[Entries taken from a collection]
==============================
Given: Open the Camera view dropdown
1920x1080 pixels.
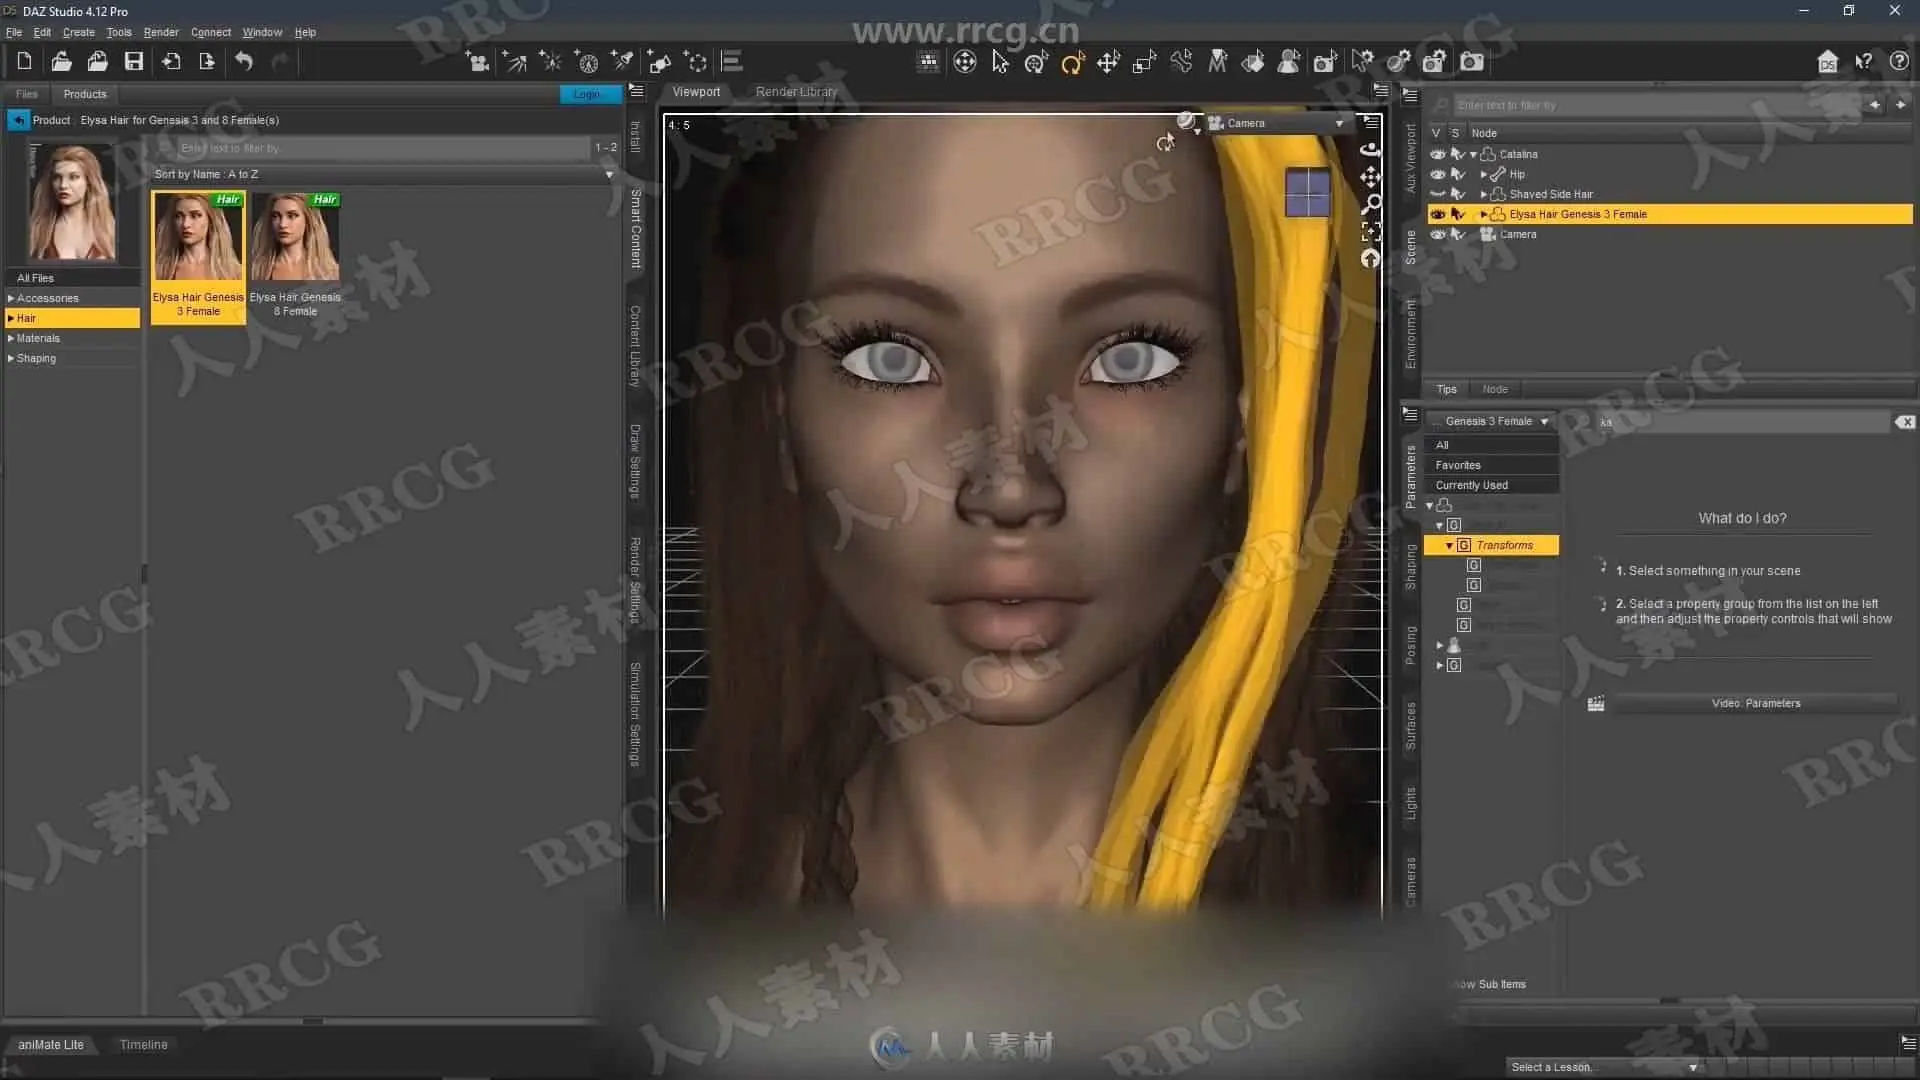Looking at the screenshot, I should [1339, 123].
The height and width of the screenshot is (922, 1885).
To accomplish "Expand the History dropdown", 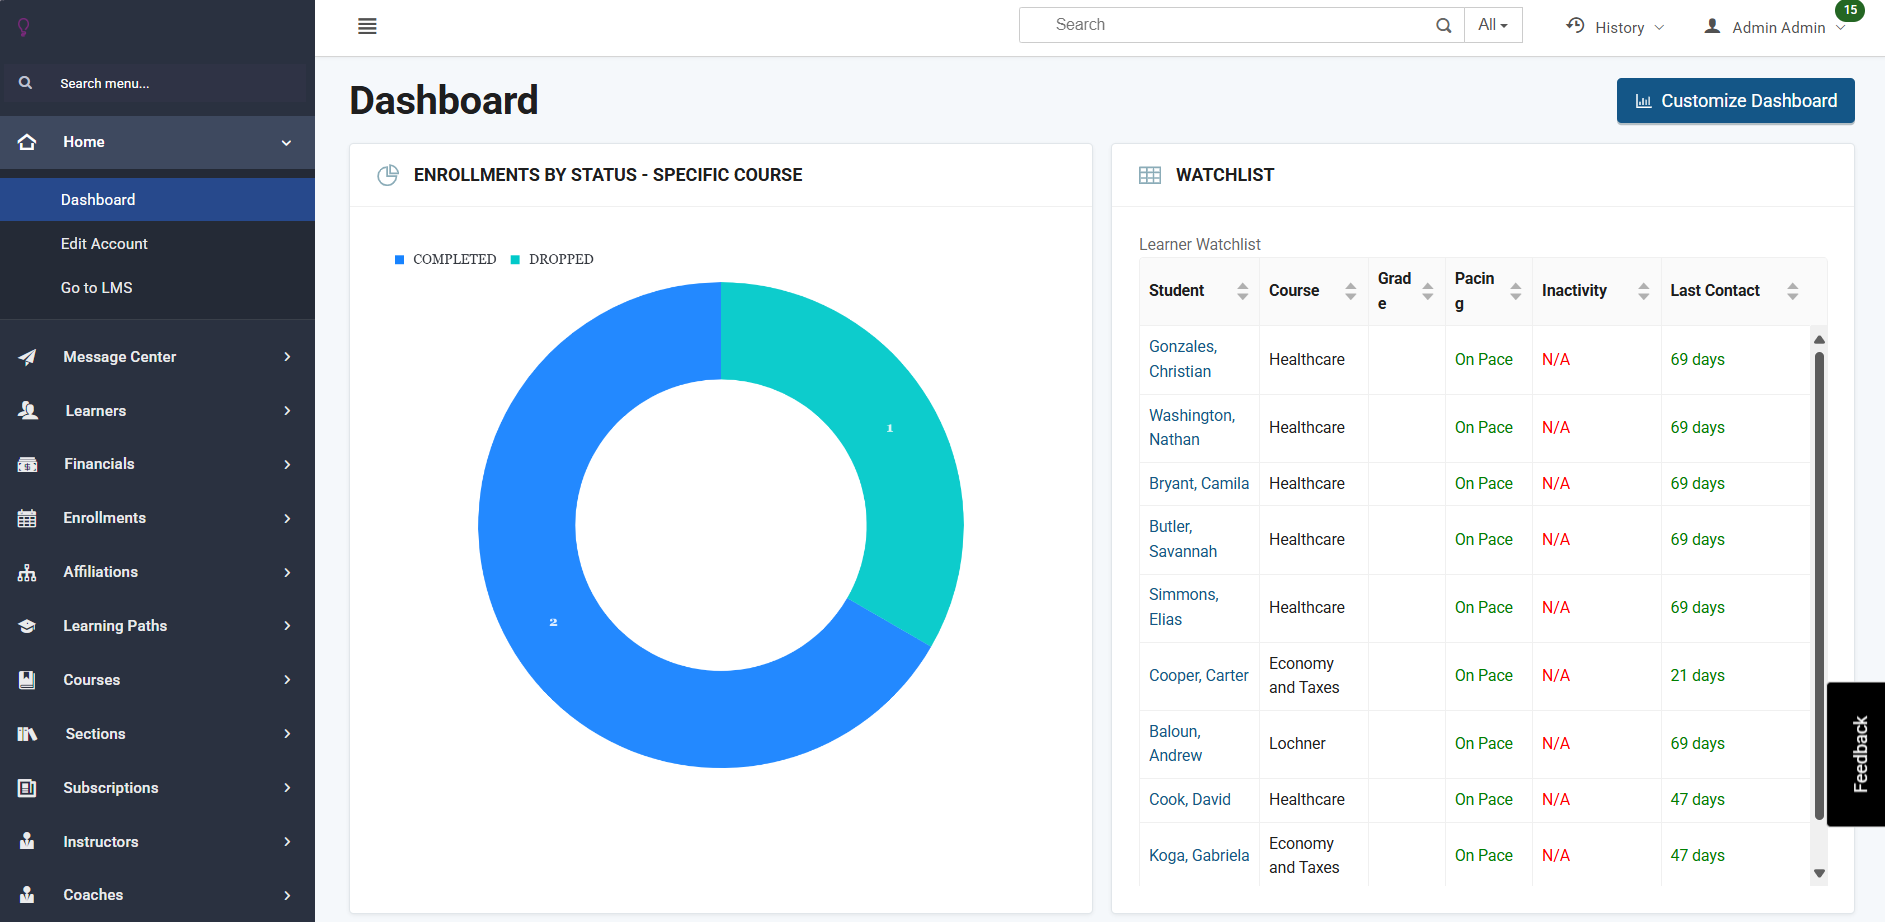I will tap(1614, 27).
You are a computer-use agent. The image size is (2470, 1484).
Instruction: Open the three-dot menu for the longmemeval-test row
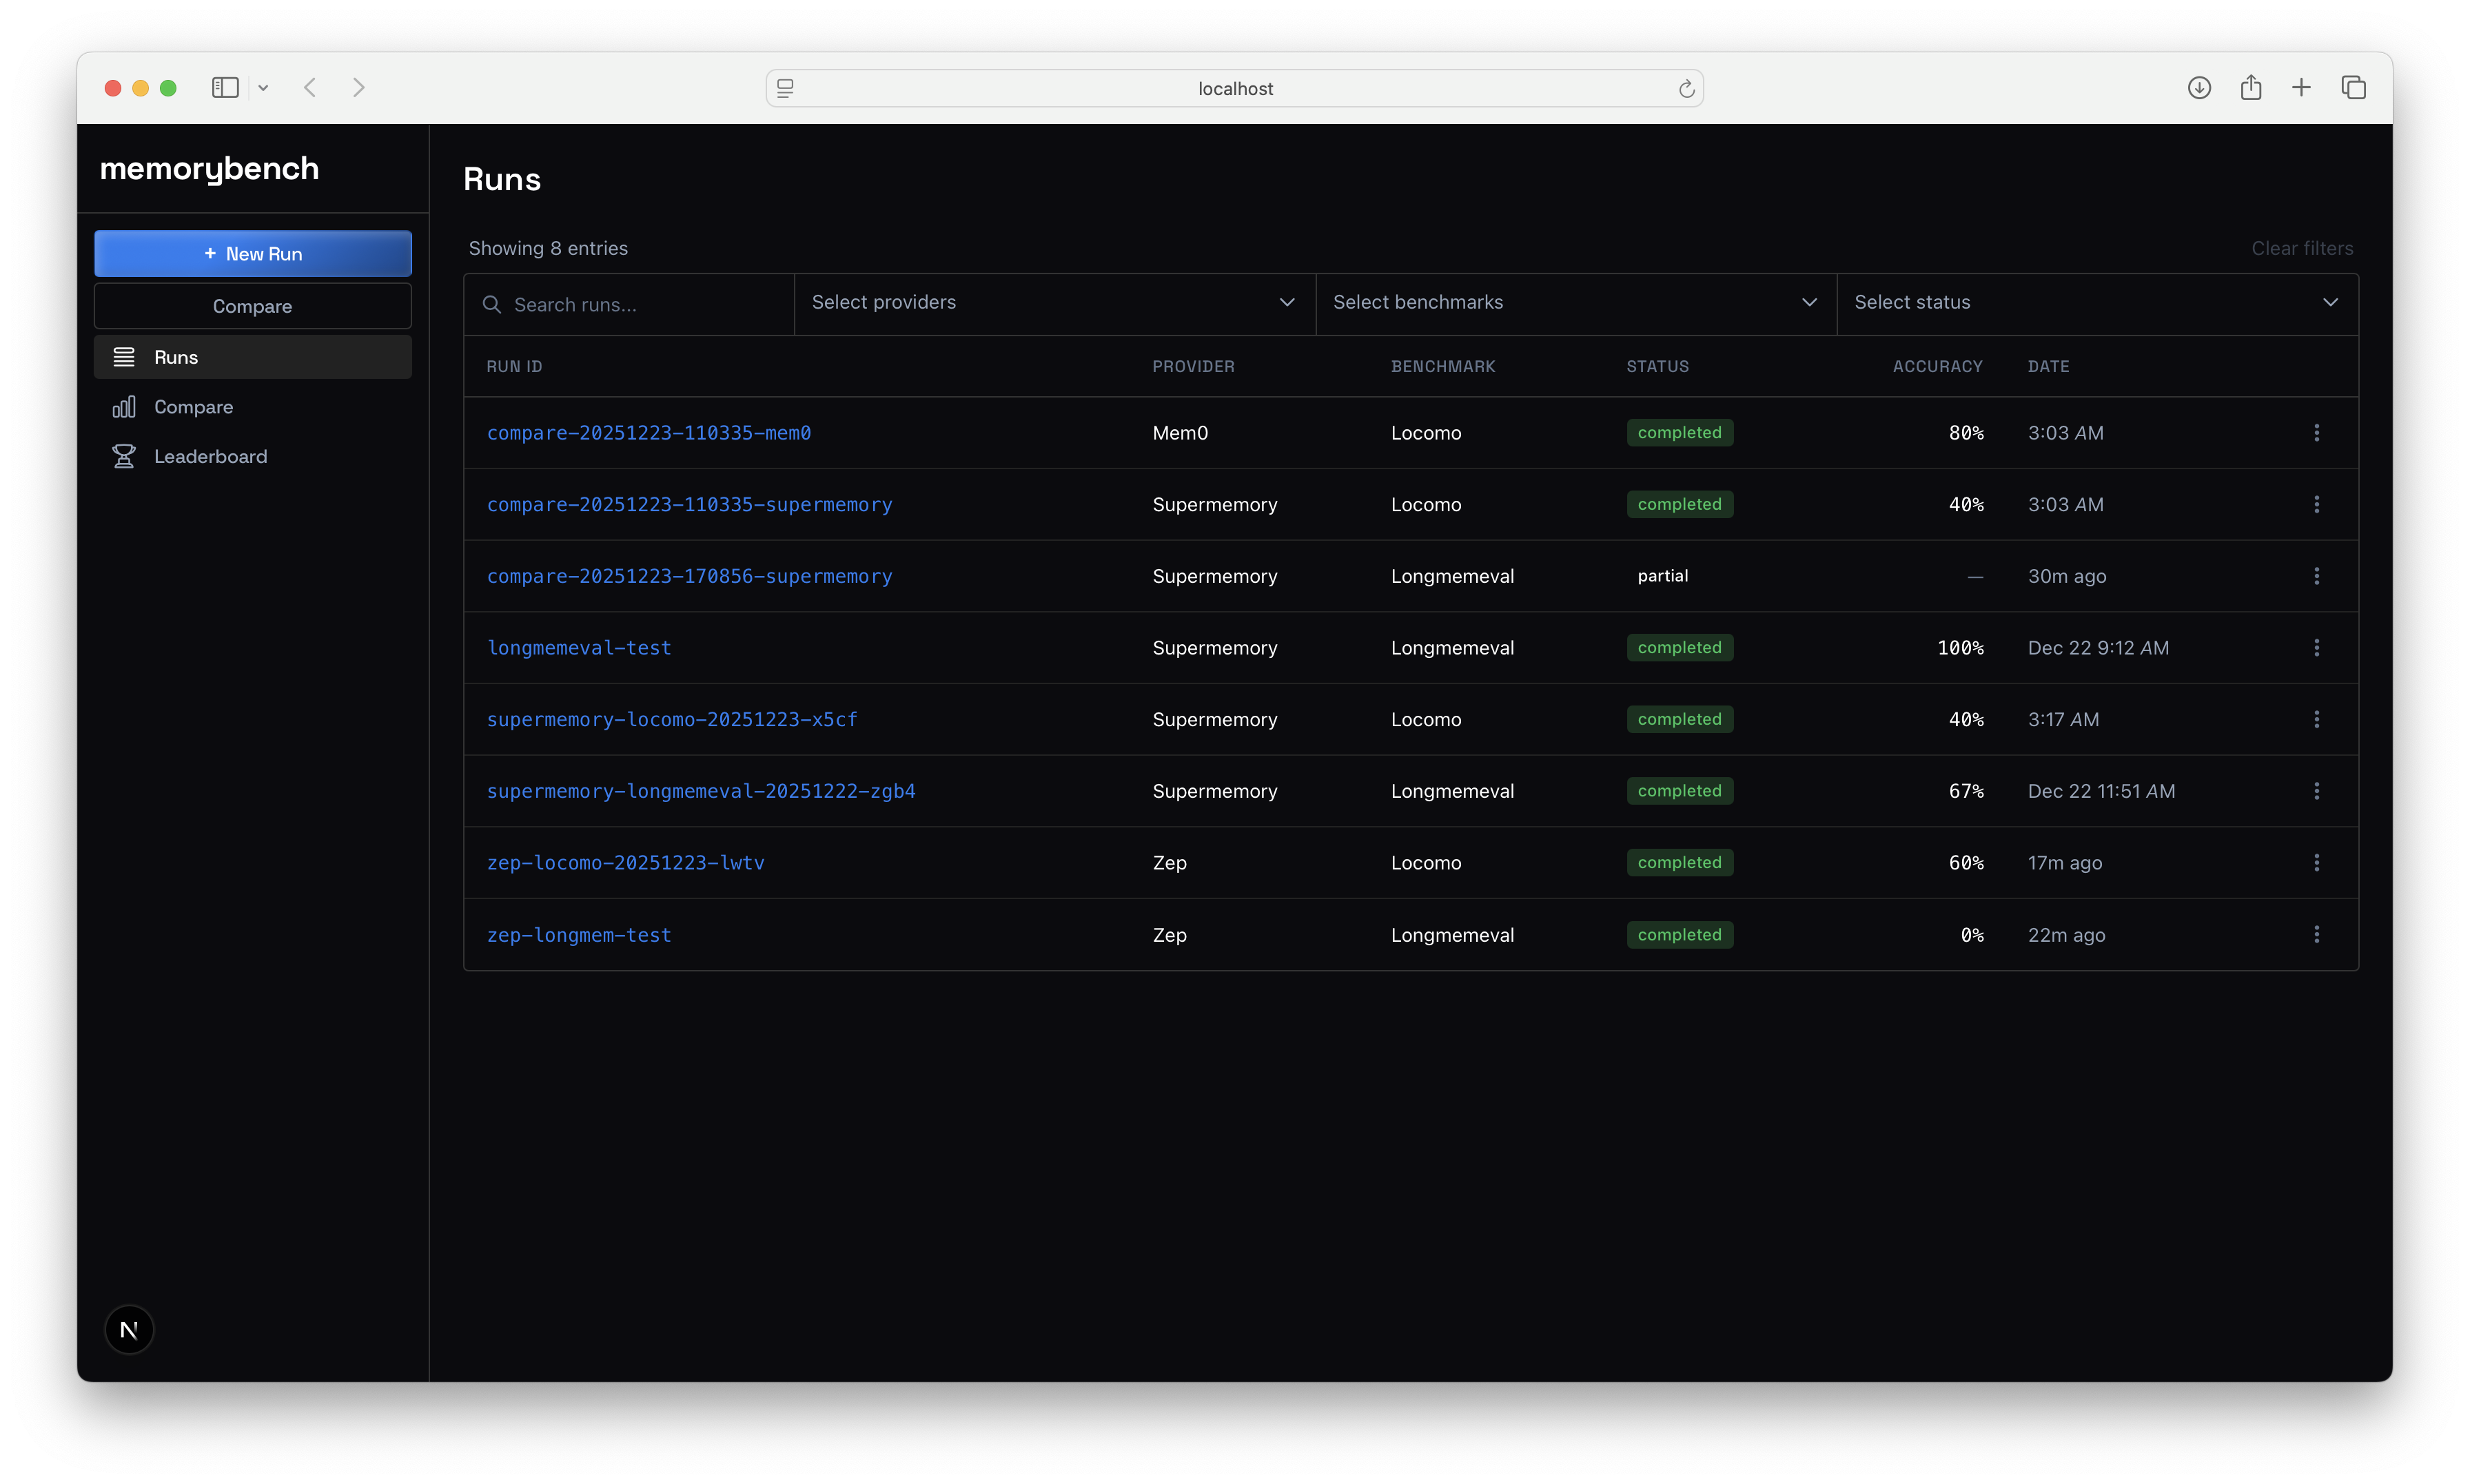2316,647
==============================
▶ [What to work on]:
With all pictures excluded, output exactly the lines from the one containing "Instruction: Open the" through the final line of the entries, inclusive.

▶ [Response]:
Instruction: Open the three-dot menu for the longmemeval-test row
2316,647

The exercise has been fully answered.